▶ Exercise prompt:
In the listing below, find the line with "Select the yamadaTestFunction-role-jt0ozm0x", then repeat exactly every line from the top through that one.

Dataset extract: Begin

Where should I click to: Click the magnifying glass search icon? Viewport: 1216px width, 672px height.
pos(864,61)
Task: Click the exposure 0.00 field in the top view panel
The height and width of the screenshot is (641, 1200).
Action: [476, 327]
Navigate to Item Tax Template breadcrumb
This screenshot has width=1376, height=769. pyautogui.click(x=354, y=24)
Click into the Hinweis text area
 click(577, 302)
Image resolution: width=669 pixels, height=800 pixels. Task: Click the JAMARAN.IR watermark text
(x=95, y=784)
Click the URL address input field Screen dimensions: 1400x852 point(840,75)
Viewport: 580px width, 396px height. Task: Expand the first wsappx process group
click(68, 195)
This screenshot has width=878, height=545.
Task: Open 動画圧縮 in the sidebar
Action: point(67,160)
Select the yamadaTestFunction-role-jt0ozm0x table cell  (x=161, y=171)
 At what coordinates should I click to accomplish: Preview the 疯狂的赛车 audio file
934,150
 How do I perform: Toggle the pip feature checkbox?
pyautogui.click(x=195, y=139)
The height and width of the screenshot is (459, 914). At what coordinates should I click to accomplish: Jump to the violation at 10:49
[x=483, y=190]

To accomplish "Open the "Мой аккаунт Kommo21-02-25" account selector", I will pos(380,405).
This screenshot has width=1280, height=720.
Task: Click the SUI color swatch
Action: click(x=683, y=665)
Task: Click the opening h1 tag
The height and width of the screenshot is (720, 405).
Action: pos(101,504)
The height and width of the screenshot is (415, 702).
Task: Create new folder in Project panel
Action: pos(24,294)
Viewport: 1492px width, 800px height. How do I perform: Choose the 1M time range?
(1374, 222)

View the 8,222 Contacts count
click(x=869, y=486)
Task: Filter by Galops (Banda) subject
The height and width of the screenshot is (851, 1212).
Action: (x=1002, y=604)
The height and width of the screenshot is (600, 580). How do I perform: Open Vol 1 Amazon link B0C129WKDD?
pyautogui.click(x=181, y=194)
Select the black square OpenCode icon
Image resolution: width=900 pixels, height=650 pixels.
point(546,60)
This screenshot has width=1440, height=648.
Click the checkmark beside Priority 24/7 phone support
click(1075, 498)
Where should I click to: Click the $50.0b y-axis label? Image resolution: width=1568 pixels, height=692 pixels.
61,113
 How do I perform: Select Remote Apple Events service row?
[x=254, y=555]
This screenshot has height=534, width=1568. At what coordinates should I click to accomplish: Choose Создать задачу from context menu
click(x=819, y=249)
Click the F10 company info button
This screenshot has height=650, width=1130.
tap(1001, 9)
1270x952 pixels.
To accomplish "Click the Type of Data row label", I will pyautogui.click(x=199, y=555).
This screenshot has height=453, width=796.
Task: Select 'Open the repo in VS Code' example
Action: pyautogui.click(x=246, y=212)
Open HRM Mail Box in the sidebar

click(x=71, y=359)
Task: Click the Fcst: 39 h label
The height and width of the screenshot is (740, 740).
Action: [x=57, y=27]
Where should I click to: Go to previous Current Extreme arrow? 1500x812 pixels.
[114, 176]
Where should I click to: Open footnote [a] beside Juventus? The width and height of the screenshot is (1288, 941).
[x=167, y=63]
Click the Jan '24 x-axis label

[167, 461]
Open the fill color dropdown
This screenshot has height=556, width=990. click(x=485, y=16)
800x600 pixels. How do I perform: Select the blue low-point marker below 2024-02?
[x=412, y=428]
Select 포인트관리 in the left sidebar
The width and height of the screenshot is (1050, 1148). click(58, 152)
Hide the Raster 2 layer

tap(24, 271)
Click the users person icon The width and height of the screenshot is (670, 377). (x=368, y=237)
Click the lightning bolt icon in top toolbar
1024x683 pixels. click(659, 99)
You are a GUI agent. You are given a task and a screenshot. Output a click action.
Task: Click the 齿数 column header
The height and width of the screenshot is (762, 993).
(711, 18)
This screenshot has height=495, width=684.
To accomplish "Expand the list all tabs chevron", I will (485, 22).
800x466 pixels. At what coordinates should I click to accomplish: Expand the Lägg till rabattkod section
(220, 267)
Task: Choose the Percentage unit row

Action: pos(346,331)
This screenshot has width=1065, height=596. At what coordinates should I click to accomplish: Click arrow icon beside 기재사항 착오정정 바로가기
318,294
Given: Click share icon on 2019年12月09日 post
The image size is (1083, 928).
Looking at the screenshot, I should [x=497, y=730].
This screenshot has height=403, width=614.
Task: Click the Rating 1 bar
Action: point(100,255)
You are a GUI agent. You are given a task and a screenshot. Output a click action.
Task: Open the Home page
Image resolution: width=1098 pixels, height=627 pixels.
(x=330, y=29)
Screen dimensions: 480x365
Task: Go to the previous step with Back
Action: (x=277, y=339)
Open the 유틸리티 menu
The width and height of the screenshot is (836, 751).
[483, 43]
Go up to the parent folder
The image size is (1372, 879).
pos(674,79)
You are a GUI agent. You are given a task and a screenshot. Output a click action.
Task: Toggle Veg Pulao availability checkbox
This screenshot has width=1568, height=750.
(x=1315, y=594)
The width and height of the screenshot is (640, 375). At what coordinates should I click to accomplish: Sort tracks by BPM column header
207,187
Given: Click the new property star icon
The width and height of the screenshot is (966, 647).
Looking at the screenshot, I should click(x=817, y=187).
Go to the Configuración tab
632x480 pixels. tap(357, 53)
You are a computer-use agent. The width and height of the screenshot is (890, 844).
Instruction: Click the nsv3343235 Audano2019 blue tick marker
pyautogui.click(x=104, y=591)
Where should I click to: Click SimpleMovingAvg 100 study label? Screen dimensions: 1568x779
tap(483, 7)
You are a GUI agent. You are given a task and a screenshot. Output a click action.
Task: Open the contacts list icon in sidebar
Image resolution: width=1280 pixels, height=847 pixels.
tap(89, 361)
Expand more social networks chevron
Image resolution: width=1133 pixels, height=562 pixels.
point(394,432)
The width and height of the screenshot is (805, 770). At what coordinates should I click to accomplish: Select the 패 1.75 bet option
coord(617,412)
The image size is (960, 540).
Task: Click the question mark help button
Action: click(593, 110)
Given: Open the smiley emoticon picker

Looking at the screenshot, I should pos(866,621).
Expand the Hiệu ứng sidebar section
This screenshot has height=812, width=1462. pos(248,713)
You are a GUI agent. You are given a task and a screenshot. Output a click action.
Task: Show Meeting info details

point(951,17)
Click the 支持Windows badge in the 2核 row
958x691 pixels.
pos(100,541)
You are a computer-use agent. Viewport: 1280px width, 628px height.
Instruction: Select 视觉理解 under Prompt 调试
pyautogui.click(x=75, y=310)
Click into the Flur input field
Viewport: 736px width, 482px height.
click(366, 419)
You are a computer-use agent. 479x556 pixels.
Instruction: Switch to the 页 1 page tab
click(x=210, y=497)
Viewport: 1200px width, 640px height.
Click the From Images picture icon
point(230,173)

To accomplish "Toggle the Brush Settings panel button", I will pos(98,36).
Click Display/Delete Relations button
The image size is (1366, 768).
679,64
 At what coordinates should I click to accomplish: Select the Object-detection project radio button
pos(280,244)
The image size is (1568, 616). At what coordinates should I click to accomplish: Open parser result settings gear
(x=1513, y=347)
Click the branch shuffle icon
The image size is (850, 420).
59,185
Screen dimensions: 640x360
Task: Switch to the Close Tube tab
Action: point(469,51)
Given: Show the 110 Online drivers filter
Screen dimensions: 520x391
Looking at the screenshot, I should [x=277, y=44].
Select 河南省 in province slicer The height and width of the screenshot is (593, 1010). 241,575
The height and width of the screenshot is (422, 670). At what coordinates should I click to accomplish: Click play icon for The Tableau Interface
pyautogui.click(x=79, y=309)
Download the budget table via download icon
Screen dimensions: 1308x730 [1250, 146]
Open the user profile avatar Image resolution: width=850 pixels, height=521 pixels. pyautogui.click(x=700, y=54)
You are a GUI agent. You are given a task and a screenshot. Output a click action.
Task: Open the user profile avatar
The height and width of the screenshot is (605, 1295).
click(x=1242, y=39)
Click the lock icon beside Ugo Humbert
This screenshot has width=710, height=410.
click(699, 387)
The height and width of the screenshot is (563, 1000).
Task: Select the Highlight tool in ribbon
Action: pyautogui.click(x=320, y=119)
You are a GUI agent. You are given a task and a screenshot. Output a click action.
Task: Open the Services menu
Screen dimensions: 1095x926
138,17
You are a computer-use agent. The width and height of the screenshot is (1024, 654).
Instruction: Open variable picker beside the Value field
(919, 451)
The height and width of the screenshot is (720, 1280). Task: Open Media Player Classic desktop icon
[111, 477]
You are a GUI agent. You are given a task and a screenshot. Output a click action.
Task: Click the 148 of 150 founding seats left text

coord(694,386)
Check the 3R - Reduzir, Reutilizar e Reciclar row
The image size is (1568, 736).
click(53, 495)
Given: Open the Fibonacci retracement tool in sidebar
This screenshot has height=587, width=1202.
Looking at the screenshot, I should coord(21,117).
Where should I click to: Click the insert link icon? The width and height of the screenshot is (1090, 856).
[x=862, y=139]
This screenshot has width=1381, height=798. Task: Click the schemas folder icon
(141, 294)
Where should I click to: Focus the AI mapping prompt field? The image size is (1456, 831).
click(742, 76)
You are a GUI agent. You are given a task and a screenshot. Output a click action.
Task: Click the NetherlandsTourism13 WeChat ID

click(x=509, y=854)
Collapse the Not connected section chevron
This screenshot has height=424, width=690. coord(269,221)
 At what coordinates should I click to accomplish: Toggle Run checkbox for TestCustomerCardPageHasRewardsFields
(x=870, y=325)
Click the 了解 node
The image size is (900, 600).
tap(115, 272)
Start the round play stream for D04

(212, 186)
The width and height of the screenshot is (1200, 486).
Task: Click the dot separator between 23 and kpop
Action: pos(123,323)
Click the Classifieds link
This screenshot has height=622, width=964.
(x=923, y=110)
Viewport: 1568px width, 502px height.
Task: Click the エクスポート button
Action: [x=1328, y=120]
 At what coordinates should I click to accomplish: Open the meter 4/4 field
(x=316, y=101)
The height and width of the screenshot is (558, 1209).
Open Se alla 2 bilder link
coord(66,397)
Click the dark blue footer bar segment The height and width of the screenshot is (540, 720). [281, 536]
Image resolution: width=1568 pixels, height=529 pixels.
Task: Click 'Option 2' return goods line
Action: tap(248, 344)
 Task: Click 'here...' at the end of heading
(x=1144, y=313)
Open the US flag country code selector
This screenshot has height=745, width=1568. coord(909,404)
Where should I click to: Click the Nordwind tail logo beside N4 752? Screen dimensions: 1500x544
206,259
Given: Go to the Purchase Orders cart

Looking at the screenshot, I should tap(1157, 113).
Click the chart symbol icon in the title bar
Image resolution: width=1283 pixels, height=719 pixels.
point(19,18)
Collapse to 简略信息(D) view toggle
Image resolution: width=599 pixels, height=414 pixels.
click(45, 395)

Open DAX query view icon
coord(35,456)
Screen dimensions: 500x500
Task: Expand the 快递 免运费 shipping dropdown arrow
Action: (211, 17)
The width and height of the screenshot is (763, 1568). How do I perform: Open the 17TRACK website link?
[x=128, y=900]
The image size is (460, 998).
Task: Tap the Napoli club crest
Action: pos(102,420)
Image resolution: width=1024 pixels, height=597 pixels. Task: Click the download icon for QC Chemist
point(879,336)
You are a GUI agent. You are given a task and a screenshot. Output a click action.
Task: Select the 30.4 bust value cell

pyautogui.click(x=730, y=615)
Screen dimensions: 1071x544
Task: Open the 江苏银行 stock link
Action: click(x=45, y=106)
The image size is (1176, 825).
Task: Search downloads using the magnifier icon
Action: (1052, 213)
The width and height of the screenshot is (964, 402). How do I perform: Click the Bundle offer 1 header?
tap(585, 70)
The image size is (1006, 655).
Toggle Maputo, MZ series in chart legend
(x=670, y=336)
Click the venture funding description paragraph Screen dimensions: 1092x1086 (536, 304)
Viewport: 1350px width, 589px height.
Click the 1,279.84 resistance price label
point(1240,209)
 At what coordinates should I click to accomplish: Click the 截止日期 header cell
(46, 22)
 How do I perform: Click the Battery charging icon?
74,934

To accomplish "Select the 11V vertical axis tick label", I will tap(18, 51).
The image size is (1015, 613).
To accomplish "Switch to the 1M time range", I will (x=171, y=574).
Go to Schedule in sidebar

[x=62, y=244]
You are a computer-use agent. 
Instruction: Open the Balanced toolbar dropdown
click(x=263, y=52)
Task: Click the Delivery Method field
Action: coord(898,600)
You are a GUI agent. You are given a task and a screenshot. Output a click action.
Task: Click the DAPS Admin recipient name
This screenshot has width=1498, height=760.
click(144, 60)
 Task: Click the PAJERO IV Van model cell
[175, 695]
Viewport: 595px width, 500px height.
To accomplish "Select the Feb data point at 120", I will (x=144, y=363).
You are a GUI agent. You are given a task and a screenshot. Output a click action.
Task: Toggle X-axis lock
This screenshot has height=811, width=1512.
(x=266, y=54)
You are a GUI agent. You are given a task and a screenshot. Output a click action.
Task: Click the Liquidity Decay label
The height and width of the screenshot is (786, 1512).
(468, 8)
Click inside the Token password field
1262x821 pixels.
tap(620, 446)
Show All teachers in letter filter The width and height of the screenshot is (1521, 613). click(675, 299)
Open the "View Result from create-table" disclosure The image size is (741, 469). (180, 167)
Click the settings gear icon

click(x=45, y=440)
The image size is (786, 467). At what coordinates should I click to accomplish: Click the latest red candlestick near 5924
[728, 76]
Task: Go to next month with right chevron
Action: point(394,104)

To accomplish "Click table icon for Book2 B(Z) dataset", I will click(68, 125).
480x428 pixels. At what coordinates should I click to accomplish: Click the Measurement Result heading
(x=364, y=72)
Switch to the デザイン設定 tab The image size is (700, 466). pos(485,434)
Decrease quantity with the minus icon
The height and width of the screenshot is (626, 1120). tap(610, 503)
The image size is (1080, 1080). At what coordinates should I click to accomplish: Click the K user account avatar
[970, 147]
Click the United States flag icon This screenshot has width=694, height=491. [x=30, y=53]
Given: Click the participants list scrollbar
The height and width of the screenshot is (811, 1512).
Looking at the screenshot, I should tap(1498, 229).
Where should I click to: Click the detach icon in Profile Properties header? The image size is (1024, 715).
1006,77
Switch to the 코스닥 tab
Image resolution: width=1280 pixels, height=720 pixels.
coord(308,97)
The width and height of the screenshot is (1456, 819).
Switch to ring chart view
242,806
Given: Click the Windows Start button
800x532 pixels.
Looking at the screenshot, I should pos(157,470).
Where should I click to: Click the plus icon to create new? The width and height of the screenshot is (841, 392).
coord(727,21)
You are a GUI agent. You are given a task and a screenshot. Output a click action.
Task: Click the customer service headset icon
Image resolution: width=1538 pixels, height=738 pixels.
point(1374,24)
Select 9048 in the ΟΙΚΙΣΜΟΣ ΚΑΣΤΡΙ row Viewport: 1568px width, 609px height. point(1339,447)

Dataset extract: End

▶ Reply to the task:
Where should I click to: Click the magnifying glass search icon? Viewport: 1216px width, 672px height.
pos(864,61)
Task: Click the exposure 0.00 field in the top view panel
The height and width of the screenshot is (641, 1200).
Action: [476, 327]
Navigate to Item Tax Template breadcrumb
This screenshot has width=1376, height=769. pyautogui.click(x=354, y=24)
Click into the Hinweis text area
 click(577, 302)
Image resolution: width=669 pixels, height=800 pixels. Task: Click the JAMARAN.IR watermark text
(x=95, y=784)
Click the URL address input field Screen dimensions: 1400x852 point(840,75)
Viewport: 580px width, 396px height. Task: Expand the first wsappx process group
click(68, 195)
This screenshot has width=878, height=545.
Task: Open 動画圧縮 in the sidebar
Action: point(67,160)
Select the yamadaTestFunction-role-jt0ozm0x table cell  (x=161, y=171)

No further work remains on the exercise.